## WORK INSTRUCTION A
Reproduce the passage of the review of the book on Henrietta Maria, starting with "Harlots with Golden" and going on through "a prime example.".
## WORK INSTRUCTION B
Extend the review of the book on Henrietta Maria, picking up after its final sentence.
··· SELECTED PASSAGE
Friday 14 April 2023

Harlots with Golden Tresses

 




This is a wonderful book, with Charles I’s queen as its focal point. In this respect it is quite a feminist take on a turbulent period in British history, the civil war seen from Henrietta Maria’s perspective. The book is also a treasure house of the arcane and a reminder that even the most powerful women of the time paid a price for their position—giving birth being a prime example.


Of course, the rich enjoyed some perks in that respect. You could for example pay for a freshly flayed skin of a black goat to wrap yourself in and thus slow down post-partum bleeding. And if you were a queen you enjoyed a state bed of red velvet embroidered with gold in a grand pavilion—the birthing room then had to be quite large to hold that, a separate ‘bed of travail’ for the actual labour and the ‘chair of travail’ for the pushing out. It also had to be large enough to hold all the courtiers ushered in to see the newborn child. I’m sure there’s a Reality TV programme in there somewhere.


On the 22nd September 1601, Marie de Medici sat in her ‘chair of travail’ with a small audience to witness the state event. She sought to maintain her dignity by remaining silent during the painful event whilst her husband Henry IV begged her to scream for fear her throat would swell and then burst. “When the child was born, Marie fainted and she was still lying on the floor when the proud father ushered in 200 courtiers to celebrate. ‘Don’t be angry,’ Henry told the horrified midwife: ‘This child belongs to everyone.’"

The child who belonged to everyone was the future Louis XIII who, at just two days old, had small incisions made into his mouth because his sucking reflex was deemed insufficiently strong – in the opinion of royal doctors. It left the future king with a lolling tongue and a stammer.


 Henrietta Maria was the last of the royal children. Born in November 1609, she never knew her father who was assassinated just six months later. His assassin was suitably punished.


 “The execution took place on 27 May in the Place de Greve where Ravaillac was tortured again before being slowly torn apart by horses. Even this did not satisfy the crowd. The remnants of flesh and bone were stamped on by the Parisians, stabbed at and eaten, then a bonfire was lit beneath Marie’s window to burn the scraps.”


The proxy wedding between fifteen-year-old Henrietta and twenty-four-year-old Charles had a bumpy start. The naïve Henrietta with orders from the Church to aid the cause of Catholicism, found herself in a violently anti papist country and was subjected to the insolence and sly manoeuvres of Charles’ best friend, the powerful Duke of Buckingham. Despite all this the marriage flourished even as the country floundered into Civil War. 


The hatred and bigotry of the time is masterfully described, two particular examples coming to mind.

Henry Marten, no puritan but a ‘great lover of pretty girls’ had a personal axe to grind against the king who had called him a ‘whore master.’ His companion, Sir John Clotworthy, was a violent Presbyterian, on one occasion murdering a hundred Irish prisoners in cold blood.

 

In 1643, with differing motives and accompanied by soldiers, they now set out to destroy Henrietta Maria’s private chapel in Somerset House.
······
··· EXTRACTED MATERIAL
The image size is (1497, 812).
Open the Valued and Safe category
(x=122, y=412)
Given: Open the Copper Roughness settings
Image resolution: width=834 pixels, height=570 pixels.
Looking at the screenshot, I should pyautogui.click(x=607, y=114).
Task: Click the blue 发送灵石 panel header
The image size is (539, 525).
······
··· EXTRACTED MATERIAL
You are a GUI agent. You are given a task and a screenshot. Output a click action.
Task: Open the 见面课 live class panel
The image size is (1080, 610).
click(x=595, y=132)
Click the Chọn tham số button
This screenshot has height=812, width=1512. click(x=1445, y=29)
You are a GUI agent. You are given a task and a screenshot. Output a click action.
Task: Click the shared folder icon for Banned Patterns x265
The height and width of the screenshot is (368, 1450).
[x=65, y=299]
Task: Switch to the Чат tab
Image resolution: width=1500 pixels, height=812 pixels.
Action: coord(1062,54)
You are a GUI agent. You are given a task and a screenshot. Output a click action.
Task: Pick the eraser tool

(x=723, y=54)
······
## ANSWER SECTION A
Harlots with Golden Tresses

 




This is a wonderful book, with Charles I’s queen as its focal point. In this respect it is quite a feminist take on a turbulent period in British history, the civil war seen from Henrietta Maria’s perspective. The book is also a treasure house of the arcane and a reminder that even the most powerful women of the time paid a price for their position—giving birth being a prime example.

## ANSWER SECTION B
Clotworthy took particular offence at a Rubens crucifix in a gilt frame. Grabbing a halberd, ‘he struck Christ’s face in contempt with such offensive words it would be shocking to repeat them,’ (A French witness) He next attacked the Virgin Mary’s face, then directed his fury on the crucified Christ, ripping the painting to shreds. Next an enormous ceiling painting of the Assumption was destroyed. The vandalism was mirrored across London and later the country. 


The altarpiece in Henry VII’s chapel in Westminster Abbey was similarly smashed, including a carving of the dead Christ designed by one of Michelangelo’s pupils. It was, in the words of the grieving Venetian ambassador: ‘one of the finest ornamentations of this city, admired by all foreigners for its antiquity and the perfection of the beautiful marble carvings.’ The vandalism of the self-righteous is a recurring theme throughout history.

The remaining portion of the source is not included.